CDC is operationally more complex (Debezium cluster, connector config, WAL retention settings) but is the right choice for high-throughput systems where polling latency or database load is a concern.
Inbox Pattern: Deduplication Downstream
The outbox guarantees at-least-once delivery. The inbox pattern handles the consumer side: deduplicate events before processing to achieve effectively-once semantics.
The inbox table records processed event IDs:
CREATE TABLE inbox (
event_id UUID PRIMARY KEY,
event_type VARCHAR(255) NOT NULL,
processed_at TIMESTAMPTZ DEFAULT NOW()
);Consumer processing:
def handle_order_placed(event: dict) -> None:
event_id = event["id"]
with db.transaction():
# Attempt to claim the event
inserted = db.execute(
"INSERT INTO inbox (event_id, event_type) VALUES (%s, %s) ON CONFLICT DO NOTHING",
[event_id, event["type"]]
)
if inserted.rowcount == 0:
# Already processed — skip idempotently
logger.info(f"Duplicate event {event_id}, skipping")
return
# Process the event within the same transaction
reserve_inventory(event["data"]["orderId"], event["data"]["items"])
# Transaction commits inbox record + business operation atomicallyThe ON CONFLICT DO NOTHING combined with the transaction ensures exactly-once processing: either the inbox record and the business operation both commit, or neither does.

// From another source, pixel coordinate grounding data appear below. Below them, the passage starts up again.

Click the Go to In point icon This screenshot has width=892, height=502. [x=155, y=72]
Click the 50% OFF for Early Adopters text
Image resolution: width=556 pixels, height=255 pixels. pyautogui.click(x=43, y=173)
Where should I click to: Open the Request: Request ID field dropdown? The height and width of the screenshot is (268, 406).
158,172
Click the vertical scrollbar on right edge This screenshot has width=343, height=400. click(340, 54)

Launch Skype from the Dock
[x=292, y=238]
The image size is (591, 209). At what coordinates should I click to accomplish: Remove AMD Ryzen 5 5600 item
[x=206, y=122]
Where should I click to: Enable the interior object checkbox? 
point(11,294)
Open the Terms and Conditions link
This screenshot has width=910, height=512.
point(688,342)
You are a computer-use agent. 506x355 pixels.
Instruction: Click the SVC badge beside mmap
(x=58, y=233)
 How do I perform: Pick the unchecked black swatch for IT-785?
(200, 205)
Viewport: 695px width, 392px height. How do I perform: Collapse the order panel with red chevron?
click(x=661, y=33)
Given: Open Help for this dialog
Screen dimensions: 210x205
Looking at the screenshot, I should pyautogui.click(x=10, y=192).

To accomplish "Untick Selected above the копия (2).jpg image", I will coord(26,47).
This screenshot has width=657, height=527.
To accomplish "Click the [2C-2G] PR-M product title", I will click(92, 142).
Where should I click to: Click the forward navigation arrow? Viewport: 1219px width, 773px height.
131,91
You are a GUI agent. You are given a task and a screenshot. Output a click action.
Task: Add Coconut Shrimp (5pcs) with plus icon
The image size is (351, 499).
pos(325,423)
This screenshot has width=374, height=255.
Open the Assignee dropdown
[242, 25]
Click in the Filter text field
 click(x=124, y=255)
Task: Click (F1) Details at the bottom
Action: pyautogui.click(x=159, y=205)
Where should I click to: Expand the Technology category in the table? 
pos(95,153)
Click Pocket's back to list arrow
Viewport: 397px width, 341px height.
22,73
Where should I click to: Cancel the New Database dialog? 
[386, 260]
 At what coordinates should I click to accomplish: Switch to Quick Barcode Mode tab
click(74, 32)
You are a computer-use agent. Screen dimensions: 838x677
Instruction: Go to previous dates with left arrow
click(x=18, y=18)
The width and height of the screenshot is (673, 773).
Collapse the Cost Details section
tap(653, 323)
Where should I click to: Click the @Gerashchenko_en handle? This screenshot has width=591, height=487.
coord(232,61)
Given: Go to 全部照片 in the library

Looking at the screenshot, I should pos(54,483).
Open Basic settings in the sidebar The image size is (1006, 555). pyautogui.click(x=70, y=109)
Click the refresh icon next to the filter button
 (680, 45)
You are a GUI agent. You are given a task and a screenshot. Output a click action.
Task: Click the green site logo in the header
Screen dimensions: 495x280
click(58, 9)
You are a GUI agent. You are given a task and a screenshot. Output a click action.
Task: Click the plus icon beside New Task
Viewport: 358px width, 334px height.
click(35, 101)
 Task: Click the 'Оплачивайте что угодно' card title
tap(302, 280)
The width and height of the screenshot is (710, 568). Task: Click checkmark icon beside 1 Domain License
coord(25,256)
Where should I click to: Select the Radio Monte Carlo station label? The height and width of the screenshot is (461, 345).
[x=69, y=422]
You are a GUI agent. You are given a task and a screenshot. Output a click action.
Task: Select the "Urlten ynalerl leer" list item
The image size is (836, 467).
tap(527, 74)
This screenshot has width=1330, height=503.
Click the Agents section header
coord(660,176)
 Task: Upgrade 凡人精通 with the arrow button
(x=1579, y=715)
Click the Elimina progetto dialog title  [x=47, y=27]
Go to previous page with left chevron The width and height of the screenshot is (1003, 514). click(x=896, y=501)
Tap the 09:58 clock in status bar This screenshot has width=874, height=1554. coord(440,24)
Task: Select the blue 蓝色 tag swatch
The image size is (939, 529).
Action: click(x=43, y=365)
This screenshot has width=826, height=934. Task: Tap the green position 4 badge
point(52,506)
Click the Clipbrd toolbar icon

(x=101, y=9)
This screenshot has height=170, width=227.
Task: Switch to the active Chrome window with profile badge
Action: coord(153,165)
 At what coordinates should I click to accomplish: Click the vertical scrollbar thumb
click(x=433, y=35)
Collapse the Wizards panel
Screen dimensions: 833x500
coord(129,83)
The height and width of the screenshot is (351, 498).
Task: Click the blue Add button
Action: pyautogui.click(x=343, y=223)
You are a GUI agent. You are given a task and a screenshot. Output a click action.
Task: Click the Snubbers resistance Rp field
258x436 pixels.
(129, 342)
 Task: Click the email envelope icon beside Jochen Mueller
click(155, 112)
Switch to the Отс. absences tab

Inbox Retention and Cleanup
Inbox tables grow unbounded without cleanup. Events have a natural expiry based on your broker's retention policy—if an event cannot be replayed after 7 days, there's no point keeping inbox records older than 7 days.
-- Run daily via pg_cron or a scheduled job
DELETE FROM inbox
WHERE processed_at < NOW() - INTERVAL '7 days';Match the inbox retention to your broker's message retention. If your Kafka topics retain 30 days of events (for replay), retain inbox records for 30+ days to catch any replay scenarios.
Outbox vs Saga
The outbox ensures that an event gets published exactly once. A saga coordinates a multi-step workflow across services. These are complementary: each saga step uses the outbox pattern to reliably emit the event that triggers the next step.
Each arrow that crosses a service boundary goes through an outbox. No step can silently drop an event.
Key Takeaways
- Dual-write (save to DB + publish to broker in separate operations) creates silent consistency failures when either step fails.
- The transactional outbox writes the event to the same database transaction as the business data, making publication atomic with persistence.
- Polling relays are simple to implement; CDC relays (Debezium) are faster and impose less database load at higher throughput.
- The outbox delivers at-least-once; consumers use the inbox pattern to deduplicate and achieve effectively-once processing.
- Inbox table retention must match or exceed broker message retention to handle replay scenarios correctly.
- Outbox and saga patterns are complementary—each saga step emits its trigger event via the outbox.